桜舞は途端に緊張したのか、「れ、憐さん?どうしたんですか?」ってしどろもどろで顔を赤くしながら俺をチラチラ見上げてくる。
その仕草も可愛くて、でも困らせたいわけじゃないから俺は作戦の話をした。すると安心したように桜舞が力を抜く。
…………安心されるとされるでちょっと気に入らないな。
俺は悪戯心が湧いて、桜舞の唇の横にキスをした。角度的に周りから見たら口にしたように見えたかもしれないが。
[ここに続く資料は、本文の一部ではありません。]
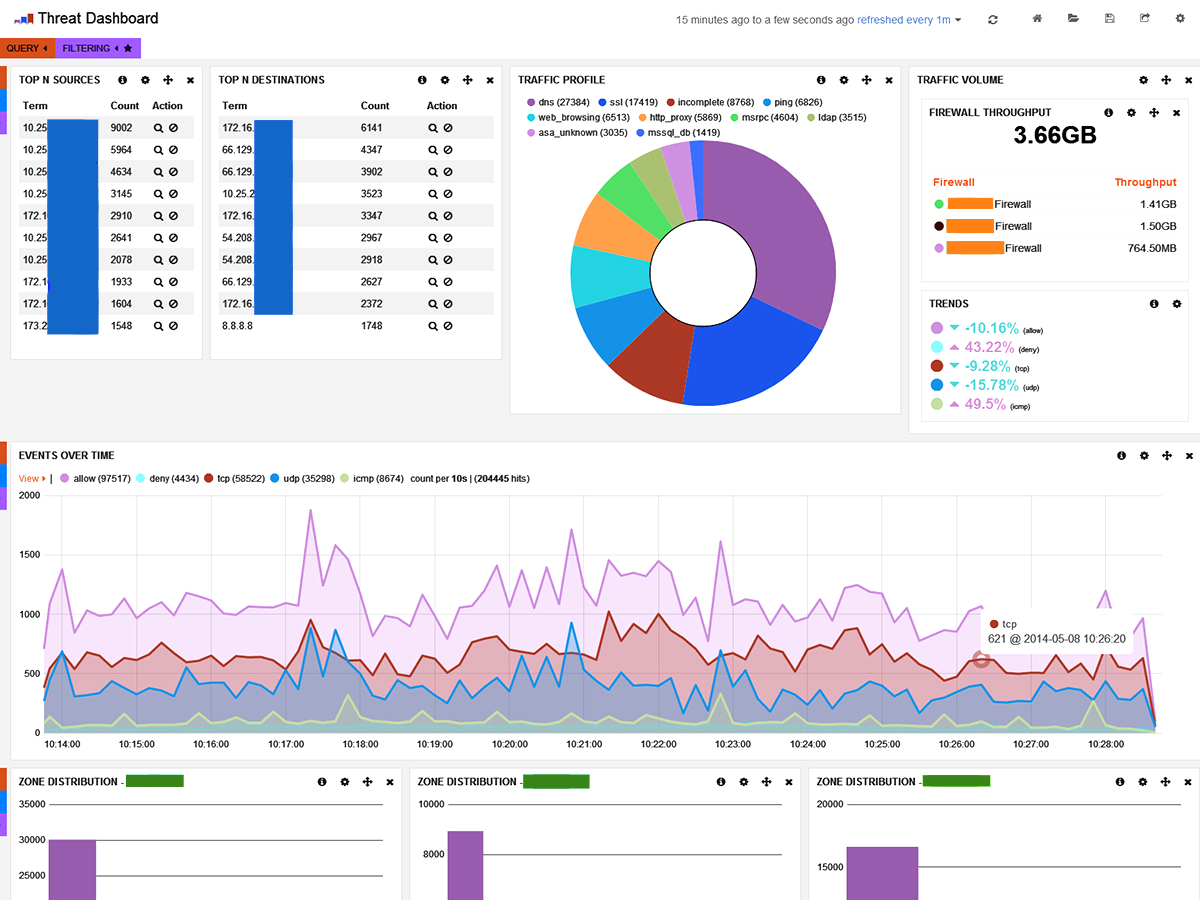Save the current Threat Dashboard
Screen dimensions: 1200x900
[x=1110, y=18]
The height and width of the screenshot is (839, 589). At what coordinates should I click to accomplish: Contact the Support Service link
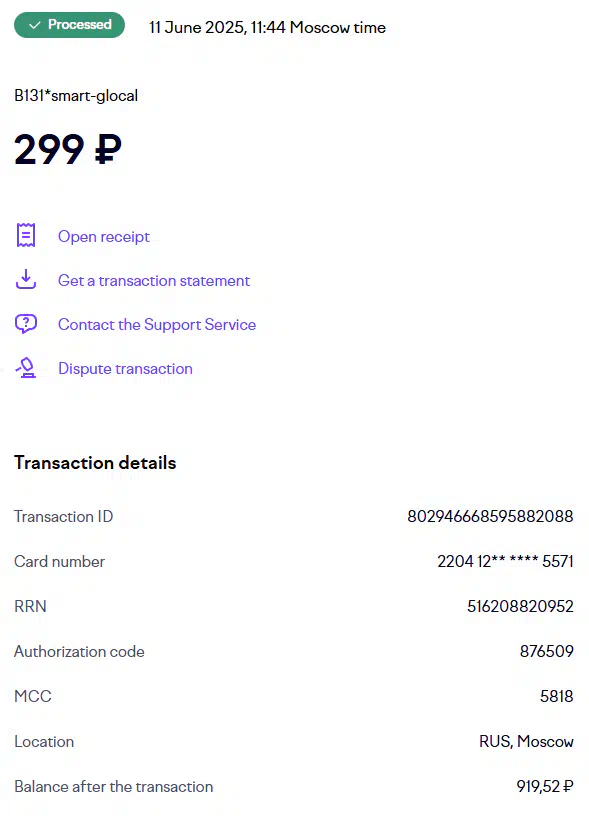coord(157,324)
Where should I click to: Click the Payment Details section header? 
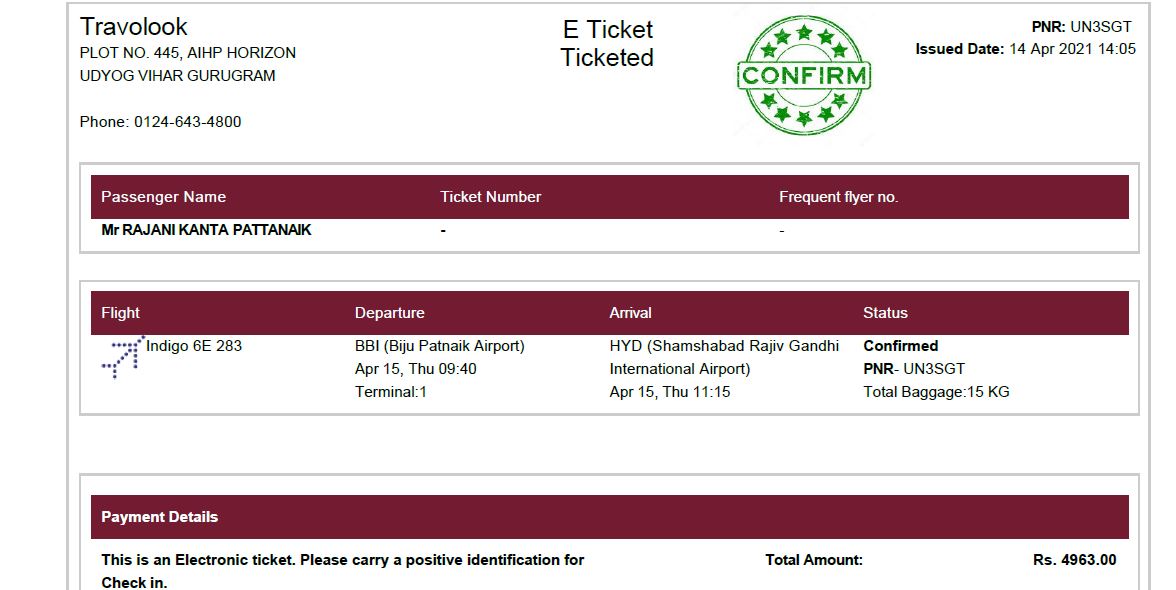160,517
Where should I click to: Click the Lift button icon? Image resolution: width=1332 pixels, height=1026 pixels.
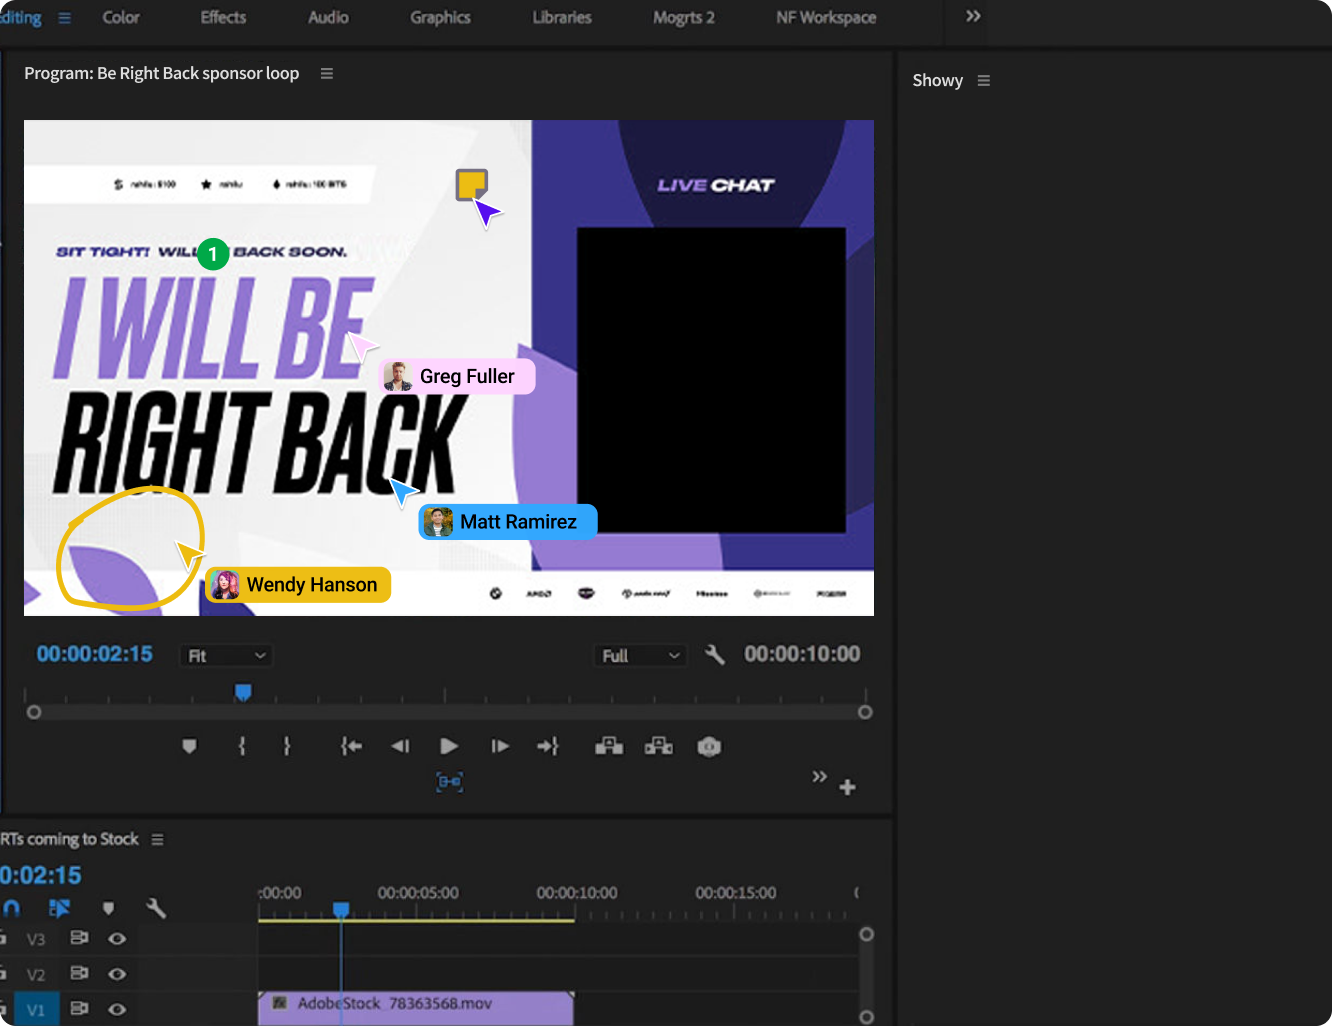click(x=609, y=746)
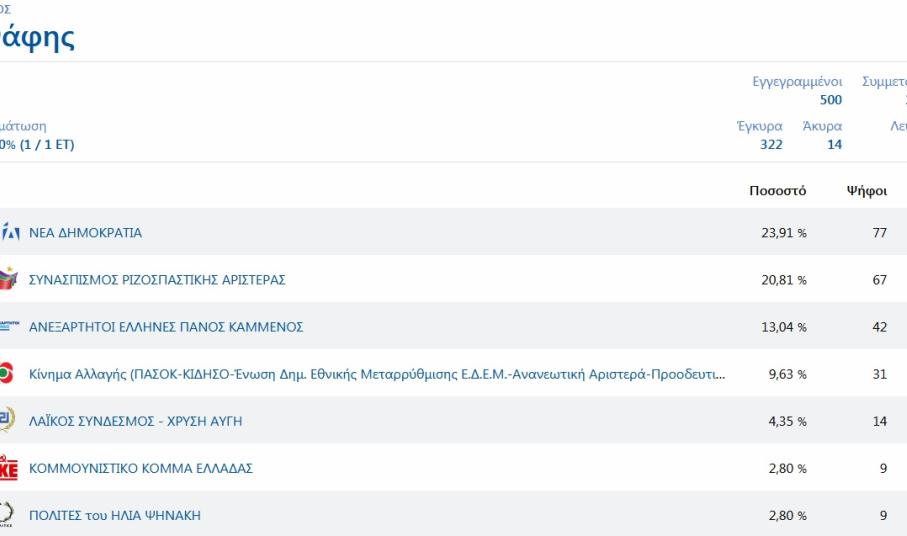Open the ΝΕΑ ΔΗΜΟΚΡΑΤΙΑ party link
This screenshot has width=907, height=536.
[x=85, y=233]
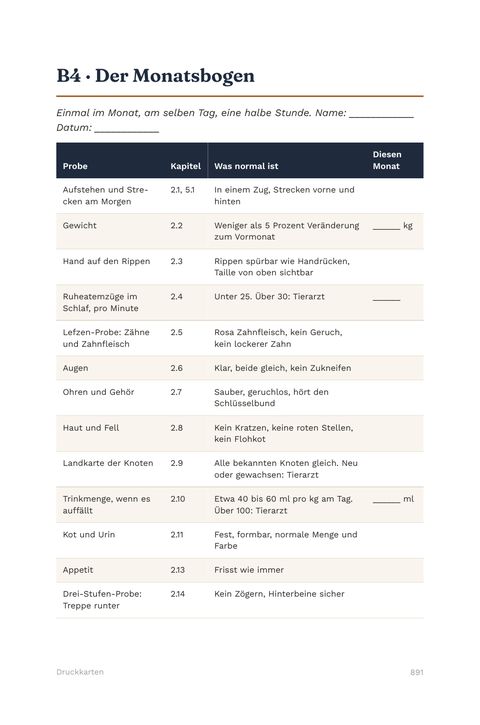Click the Gewicht kg entry blank
This screenshot has width=480, height=725.
coord(386,228)
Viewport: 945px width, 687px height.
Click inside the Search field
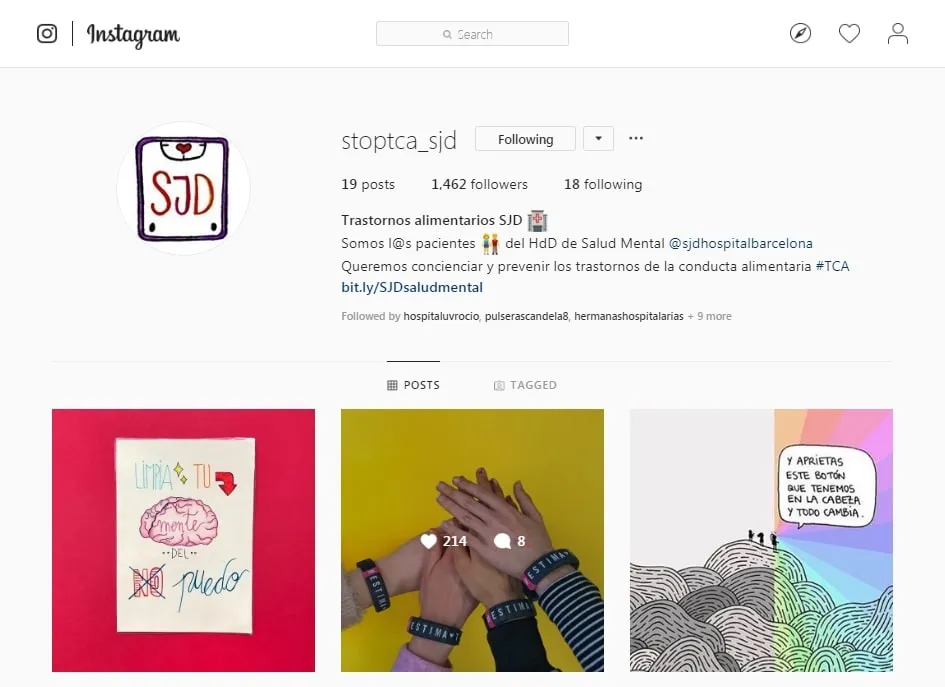click(x=472, y=34)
ザワッと一段と大きくざわめく周囲の生徒たち。桜舞から反応が返ってこないなと思ってみると、桜舞は俺の腕の中で真っ赤になって震えていた。
「れ、れ、憐さんの変態ッ!!!!!!!!」
桜舞の大声が中庭に響く。俺がポカンとしていると、桜舞は顔を真っ赤にしたままダッシュで逃げていった。
「憐様に変態だなんて…」
「い、今キスしてなかった??」
等、周りからヒソヒソと聞こえてくる。
……何か間違えたか?イチャイチャするってこういう事だと思っていた。珂神はよくああいう事を桜舞にしていた気がしたが。
俺は少ししゅんとしながら、手元のパンを見つめた。